### Stored data entries
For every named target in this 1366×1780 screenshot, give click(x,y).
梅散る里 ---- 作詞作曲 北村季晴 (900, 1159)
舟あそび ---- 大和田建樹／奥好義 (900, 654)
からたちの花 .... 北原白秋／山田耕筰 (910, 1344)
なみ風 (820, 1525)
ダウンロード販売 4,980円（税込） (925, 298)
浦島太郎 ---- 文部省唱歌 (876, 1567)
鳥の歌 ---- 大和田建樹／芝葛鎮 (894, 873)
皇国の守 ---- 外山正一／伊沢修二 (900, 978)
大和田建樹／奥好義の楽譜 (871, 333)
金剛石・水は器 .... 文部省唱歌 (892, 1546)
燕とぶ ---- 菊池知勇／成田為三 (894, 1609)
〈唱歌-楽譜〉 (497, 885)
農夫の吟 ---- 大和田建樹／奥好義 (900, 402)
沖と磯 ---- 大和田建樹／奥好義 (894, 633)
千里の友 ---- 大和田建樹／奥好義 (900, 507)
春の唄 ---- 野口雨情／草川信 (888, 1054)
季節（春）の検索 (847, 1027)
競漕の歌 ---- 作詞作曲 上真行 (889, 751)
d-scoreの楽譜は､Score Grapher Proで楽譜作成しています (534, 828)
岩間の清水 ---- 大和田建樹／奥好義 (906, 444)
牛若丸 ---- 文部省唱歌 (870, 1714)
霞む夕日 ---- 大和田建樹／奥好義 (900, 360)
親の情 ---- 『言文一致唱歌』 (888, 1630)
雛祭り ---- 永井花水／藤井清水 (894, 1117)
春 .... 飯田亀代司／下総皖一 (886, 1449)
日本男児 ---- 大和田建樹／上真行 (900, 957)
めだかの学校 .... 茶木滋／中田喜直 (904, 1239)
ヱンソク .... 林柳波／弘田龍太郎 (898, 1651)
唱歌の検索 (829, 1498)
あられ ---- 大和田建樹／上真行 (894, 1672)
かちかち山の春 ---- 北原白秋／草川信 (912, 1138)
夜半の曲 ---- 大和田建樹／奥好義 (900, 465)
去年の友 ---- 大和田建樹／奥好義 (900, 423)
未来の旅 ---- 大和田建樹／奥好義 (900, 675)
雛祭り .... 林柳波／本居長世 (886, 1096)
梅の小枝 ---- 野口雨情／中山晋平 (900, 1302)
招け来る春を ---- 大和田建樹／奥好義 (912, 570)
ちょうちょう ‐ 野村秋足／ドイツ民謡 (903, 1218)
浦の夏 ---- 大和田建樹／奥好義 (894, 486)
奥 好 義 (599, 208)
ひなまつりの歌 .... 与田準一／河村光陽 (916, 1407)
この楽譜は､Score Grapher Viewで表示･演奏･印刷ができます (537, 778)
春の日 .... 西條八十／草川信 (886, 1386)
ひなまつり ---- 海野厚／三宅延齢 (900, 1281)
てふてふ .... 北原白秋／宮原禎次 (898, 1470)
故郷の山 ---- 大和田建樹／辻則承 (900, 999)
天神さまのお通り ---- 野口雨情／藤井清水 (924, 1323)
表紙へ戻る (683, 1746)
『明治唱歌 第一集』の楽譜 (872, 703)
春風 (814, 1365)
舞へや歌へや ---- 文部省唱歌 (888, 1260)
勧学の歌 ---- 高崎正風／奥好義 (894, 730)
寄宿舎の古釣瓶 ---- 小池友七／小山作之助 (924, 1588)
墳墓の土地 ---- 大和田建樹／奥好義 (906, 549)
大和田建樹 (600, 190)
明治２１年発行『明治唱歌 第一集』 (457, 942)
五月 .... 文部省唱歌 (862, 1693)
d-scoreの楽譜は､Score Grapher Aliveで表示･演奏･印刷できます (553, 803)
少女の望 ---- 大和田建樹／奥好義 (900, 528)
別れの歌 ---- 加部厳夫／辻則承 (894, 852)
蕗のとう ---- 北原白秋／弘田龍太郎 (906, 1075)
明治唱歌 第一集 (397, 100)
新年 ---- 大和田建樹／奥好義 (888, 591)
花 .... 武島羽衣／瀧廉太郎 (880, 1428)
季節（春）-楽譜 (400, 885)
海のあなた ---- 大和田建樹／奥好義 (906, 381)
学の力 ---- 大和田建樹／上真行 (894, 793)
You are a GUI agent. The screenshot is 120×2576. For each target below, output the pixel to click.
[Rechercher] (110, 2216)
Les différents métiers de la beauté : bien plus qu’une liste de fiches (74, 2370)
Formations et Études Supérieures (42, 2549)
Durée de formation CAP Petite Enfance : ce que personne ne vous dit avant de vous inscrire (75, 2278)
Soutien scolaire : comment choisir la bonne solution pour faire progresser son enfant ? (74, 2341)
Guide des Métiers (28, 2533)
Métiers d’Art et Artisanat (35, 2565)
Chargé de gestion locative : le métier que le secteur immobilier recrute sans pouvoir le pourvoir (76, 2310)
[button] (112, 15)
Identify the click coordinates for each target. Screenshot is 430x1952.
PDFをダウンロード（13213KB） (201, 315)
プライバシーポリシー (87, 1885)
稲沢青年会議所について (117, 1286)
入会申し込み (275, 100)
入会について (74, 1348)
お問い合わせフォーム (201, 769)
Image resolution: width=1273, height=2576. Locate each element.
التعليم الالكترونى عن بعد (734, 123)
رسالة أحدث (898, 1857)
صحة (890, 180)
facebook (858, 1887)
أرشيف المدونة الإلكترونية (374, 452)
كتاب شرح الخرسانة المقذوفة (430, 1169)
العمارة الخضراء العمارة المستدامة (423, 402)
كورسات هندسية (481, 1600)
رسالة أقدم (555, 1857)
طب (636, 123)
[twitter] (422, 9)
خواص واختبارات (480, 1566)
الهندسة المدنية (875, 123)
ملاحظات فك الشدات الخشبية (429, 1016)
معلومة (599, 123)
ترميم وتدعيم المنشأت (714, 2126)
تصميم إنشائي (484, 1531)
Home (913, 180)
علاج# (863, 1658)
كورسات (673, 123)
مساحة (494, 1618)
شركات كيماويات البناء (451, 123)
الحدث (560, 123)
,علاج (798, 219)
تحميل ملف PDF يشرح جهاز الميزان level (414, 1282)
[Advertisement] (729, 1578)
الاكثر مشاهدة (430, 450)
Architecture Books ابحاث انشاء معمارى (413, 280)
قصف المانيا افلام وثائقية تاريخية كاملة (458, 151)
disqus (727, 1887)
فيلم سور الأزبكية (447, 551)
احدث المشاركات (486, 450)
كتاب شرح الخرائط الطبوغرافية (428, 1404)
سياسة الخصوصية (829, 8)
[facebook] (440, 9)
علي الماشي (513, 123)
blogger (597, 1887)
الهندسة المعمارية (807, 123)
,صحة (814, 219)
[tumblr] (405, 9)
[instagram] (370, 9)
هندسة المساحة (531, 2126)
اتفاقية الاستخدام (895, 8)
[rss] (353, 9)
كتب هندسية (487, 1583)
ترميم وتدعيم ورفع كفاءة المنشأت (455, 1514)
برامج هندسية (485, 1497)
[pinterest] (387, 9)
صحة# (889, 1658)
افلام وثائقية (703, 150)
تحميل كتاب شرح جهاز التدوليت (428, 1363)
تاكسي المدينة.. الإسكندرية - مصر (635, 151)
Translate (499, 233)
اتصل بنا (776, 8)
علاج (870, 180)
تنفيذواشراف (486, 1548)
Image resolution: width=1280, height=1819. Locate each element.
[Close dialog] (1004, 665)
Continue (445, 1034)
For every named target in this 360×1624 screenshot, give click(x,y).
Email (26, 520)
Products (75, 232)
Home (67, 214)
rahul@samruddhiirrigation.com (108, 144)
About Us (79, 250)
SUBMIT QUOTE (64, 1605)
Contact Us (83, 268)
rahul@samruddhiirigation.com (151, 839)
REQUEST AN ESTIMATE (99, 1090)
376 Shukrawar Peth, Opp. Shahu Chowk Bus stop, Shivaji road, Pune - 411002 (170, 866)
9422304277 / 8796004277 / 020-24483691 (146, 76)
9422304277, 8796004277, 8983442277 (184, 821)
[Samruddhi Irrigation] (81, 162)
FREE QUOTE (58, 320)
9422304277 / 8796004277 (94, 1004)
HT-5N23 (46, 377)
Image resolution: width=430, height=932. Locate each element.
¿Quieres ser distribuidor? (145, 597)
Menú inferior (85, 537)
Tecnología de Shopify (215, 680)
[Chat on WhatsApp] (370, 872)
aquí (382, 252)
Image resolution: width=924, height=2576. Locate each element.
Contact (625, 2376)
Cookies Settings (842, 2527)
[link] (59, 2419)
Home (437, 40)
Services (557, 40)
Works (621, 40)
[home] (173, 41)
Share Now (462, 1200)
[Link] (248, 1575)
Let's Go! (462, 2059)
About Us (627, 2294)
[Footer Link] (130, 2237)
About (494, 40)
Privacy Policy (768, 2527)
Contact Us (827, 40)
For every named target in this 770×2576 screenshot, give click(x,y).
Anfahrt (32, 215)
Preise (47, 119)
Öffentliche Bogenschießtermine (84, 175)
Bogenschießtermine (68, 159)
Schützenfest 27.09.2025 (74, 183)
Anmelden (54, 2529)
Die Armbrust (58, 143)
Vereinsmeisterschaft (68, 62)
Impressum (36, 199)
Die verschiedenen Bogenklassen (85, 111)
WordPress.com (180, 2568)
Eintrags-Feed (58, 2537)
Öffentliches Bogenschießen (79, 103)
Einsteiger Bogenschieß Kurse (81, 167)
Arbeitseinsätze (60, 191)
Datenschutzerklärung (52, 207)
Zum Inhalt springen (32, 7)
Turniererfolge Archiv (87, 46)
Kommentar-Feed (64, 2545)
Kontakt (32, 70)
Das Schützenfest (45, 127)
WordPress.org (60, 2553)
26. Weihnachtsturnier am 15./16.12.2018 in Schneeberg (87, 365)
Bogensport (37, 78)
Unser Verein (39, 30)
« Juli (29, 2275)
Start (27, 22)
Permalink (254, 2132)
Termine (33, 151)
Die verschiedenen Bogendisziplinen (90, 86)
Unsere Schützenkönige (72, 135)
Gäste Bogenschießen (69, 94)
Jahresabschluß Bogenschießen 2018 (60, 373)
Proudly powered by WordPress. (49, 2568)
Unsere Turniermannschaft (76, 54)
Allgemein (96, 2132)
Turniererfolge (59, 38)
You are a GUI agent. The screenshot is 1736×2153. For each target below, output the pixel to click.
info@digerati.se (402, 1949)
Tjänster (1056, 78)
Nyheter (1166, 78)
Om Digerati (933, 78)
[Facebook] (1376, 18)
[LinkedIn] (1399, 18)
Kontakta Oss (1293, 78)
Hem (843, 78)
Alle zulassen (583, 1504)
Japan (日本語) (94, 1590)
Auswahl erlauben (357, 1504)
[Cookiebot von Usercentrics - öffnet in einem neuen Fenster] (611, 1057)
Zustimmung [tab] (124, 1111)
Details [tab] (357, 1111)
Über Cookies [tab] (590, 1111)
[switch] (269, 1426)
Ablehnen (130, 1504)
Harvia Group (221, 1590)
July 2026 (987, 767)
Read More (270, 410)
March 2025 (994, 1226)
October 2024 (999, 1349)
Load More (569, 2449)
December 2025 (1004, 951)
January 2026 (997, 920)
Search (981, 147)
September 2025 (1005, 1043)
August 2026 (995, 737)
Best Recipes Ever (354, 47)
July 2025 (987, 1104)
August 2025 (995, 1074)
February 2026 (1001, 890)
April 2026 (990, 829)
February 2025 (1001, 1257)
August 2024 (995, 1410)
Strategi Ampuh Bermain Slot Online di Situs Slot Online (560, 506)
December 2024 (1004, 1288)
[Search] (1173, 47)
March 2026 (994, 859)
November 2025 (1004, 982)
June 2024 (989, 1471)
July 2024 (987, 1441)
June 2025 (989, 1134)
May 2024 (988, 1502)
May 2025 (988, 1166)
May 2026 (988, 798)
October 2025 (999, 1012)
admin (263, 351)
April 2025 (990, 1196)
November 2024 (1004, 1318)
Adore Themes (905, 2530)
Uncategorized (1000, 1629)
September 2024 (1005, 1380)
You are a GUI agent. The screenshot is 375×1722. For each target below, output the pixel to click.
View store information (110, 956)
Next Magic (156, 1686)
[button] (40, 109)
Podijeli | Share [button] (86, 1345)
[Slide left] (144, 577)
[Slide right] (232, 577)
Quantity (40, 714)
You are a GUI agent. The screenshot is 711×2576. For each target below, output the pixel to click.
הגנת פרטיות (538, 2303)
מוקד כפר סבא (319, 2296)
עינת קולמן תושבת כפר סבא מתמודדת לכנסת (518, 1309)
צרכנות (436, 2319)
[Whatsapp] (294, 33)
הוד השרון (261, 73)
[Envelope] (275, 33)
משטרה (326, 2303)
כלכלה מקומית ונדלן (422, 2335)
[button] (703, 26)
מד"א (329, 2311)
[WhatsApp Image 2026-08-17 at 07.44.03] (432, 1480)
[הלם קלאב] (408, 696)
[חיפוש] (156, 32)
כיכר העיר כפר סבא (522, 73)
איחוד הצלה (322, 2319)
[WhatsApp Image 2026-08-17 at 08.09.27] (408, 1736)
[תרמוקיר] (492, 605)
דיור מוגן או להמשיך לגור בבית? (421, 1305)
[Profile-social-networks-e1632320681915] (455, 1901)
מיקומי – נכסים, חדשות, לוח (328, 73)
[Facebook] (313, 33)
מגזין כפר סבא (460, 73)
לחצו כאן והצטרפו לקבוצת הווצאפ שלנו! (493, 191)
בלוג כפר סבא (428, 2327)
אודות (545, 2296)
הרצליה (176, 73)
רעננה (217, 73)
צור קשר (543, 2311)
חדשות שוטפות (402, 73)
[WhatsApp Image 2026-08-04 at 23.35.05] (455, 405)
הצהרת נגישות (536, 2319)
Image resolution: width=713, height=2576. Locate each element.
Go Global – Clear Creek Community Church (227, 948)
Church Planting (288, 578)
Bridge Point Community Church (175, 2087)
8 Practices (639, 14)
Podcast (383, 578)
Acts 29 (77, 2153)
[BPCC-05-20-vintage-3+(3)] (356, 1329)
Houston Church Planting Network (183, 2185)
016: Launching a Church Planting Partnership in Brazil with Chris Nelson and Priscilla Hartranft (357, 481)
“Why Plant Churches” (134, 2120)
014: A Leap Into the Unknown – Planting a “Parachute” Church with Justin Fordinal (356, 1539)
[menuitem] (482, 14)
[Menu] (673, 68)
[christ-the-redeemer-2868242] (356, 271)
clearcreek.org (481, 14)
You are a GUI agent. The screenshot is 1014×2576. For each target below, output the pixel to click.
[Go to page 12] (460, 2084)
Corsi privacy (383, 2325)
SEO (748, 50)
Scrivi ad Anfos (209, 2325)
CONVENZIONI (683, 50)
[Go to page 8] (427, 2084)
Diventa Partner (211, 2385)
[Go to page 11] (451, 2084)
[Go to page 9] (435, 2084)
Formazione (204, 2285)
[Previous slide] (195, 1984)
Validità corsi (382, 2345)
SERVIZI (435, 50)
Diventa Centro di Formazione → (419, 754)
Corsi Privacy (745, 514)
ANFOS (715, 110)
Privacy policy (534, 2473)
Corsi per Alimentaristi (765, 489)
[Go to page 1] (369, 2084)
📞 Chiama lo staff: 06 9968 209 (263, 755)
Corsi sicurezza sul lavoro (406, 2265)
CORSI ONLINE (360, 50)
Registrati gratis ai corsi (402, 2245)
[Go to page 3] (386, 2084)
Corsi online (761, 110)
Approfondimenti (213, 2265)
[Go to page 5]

### Task objective
For each line in the data above that contains the string "target", extract the line.

### Answer space
For every named target in this 1366×1780 screenshot, give click(x,y).
You are a GUI agent. The screenshot is 120×2576. For each target below, output the pixel to click.
Identify the click coordinates for each target. Screenshot is 430x1952.
For every named target in this 360×1624 screenshot, give click(x,y).
For every named target in this 770×2576 screenshot, give click(x,y).
You are a GUI agent. The screenshot is 1736×2153. For each target below, output the pixel to click.
You are a GUI agent. The screenshot is 375×1722. For each target below, output the pixel to click.
You are a GUI agent. The screenshot is 711×2576. For each target below, output the pixel to click.
You are a GUI agent. The screenshot is 1014×2576. For each target below, output the pixel to click.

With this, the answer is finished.